The International Fleet Review 2013 was a review that took place on the week 3 to 11 October 2013, as part of the celebrations to commemorate the 100th anniversary of the entry of the first Royal Australian Navy fleet in Sydney Harbour, on 4 October 1913.

Background 

In 2011 the RAN invited over 50 nations to send a ship to participate in a fleet review to commemorate the centenary of the first entry in Sydney of the Australian Fleet. This event was considered a milestone in Australia’s maturity as a nation.
The event was planned in partnership with the New South Wales and the City of Sydney governments. The IFR was expected to have similar scale and public impact to that experienced during previous reviews held in Sydney, as the RAN 75th Anniversary (1986) and the Bicentennial Naval Salute (1988). It was also confirmed that Prince Harry would attend the IFR as part of his first official visit to Australia.

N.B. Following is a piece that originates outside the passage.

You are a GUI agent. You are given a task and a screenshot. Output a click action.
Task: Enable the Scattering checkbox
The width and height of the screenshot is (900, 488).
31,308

Some 40 warships and 16 tall ships were expected to participate in the review, of which a line of seven RAN ships symbolised the 1913 entry itself. The ships were greeted by the Governor-General of Australia, Quentin Bryce, from Bradleys Head on 4 October. She and Prince Harry officially reviewed the fleet on 5 October as part of the Ceremonial Fleet Review.

The tall ships departed on 10 October, and the warships did so on 11 October to take part in the naval exercise Triton Centenary.

Associated events 
In addition to the fleet review itself, the following events were scheduled to coincide with the IFR:

 IFR in Jervis Bay
 RAN Sea Power Conference 2013
 Pacific 2013 International Maritime Congress and Exposition
 Exercise TRITON CENTENARY
 International Fleet Review 2013 Art Competition

1913 Fleet entry 
On 21 June 1913, the battlecruiser HMAS Australia was commissioned at Portsmouth, and sailed towards Australia on 25 July 1913 accompanied by the also new light cruiser HMAS Sydney. On 2 October 1913 both ships arrived at Jervis Bay, New South Wales, where the rest of the Australian fleet joined them: the protected cruiser Encounter, the light cruiser Melbourne, and the destroyers Parramatta, Warrego, and Yarra.

On 4 October 1913 the ships, led by Australia, entered Sydney Harbour in an event that was witnessed by thousands of sightseers around the harbour, amidst nationalistic euphoria.

Events planned for the week 

A summary of the main events planned for the IFR 2013 week is listed below.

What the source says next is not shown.